## Material provided
##############################

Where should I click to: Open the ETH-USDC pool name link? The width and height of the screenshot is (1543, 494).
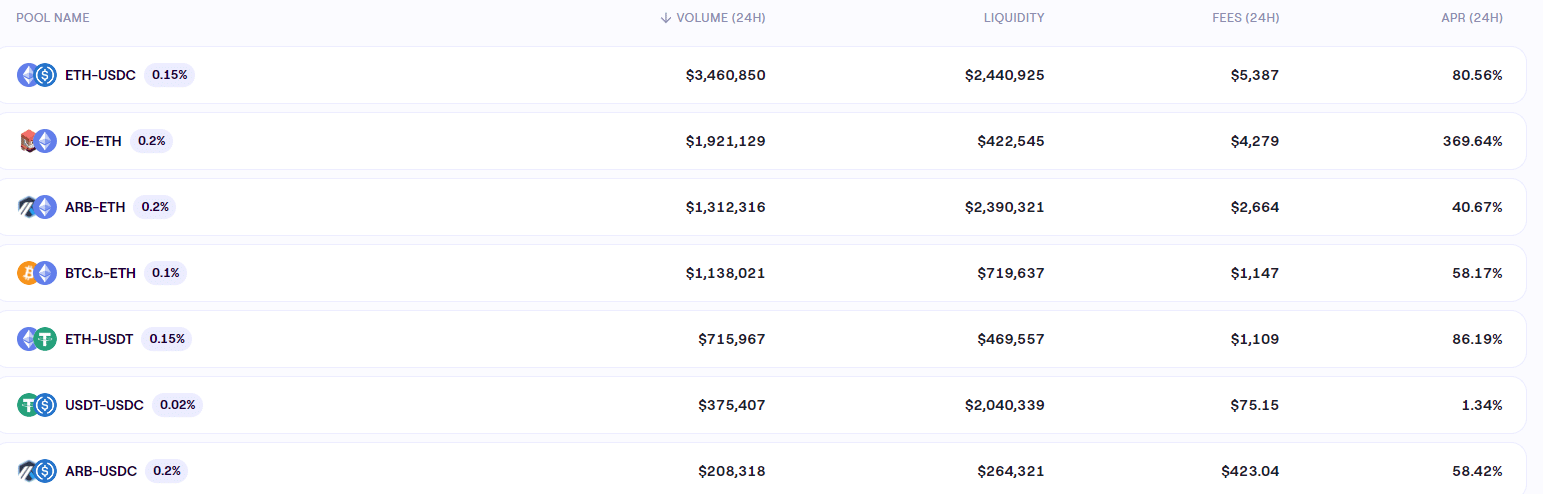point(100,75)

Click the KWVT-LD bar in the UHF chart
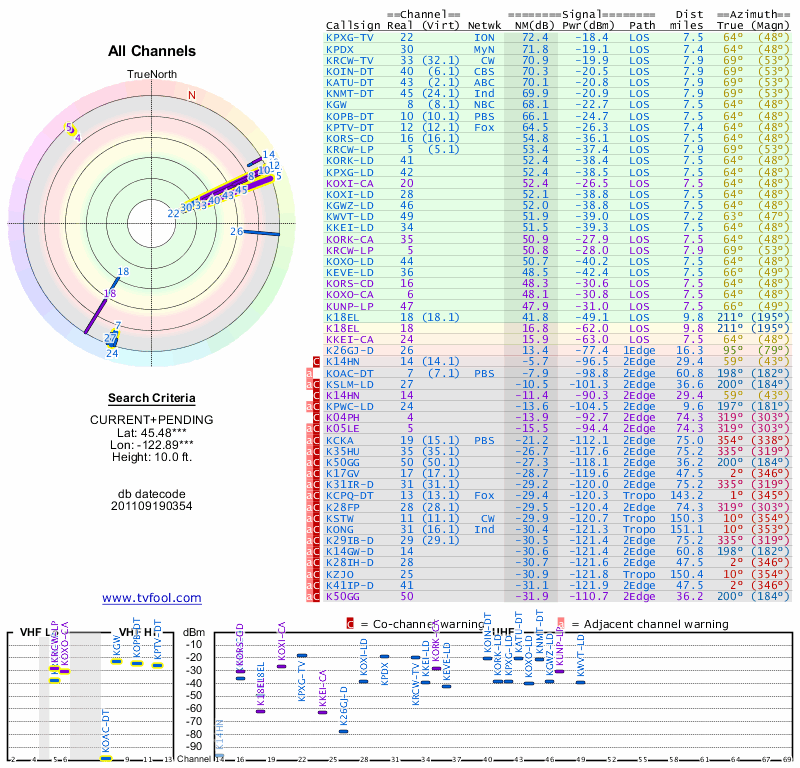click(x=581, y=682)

##############################

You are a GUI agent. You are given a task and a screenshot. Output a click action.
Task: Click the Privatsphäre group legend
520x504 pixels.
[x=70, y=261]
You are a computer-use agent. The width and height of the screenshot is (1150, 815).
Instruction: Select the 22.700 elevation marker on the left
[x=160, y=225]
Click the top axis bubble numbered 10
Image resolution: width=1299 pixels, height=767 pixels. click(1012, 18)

##############################

Can you reproduce the lines from the one containing "Where should I" through the one containing "click(x=581, y=682)", both included, leaving out the pictures?

Where should I click to: Open the ETH-USDC pool name link? The width and height of the screenshot is (1543, 494).
point(100,75)

Click the KWVT-LD bar in the UHF chart
click(x=581, y=682)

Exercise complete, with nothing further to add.